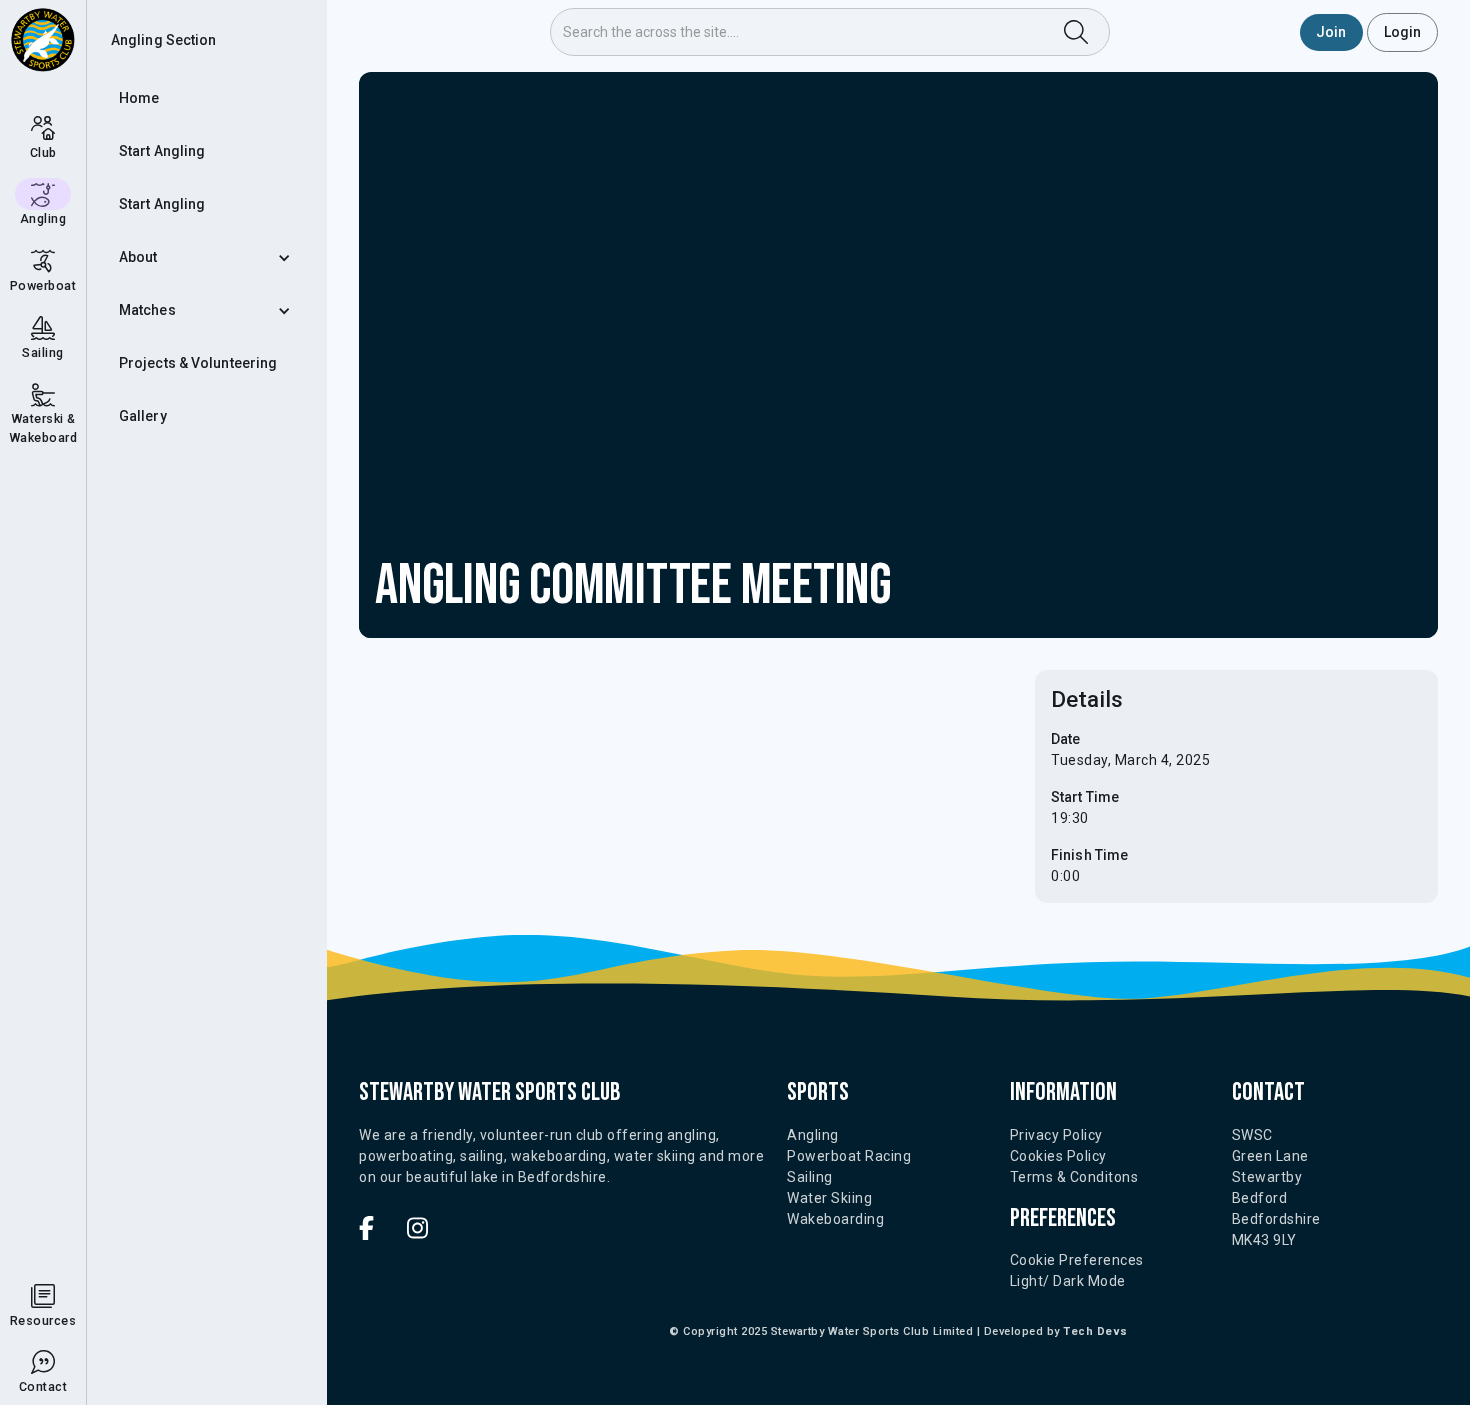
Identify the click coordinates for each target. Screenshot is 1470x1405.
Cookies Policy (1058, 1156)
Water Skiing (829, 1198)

= = =

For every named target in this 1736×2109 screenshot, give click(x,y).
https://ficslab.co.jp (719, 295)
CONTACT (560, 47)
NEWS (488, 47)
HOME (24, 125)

= = =

Check the listing for the word "click". Show each line that has it.

Identify the click coordinates for each target. Screenshot is 1470x1405.
For every named target in this 1736×2109 screenshot, give click(x,y).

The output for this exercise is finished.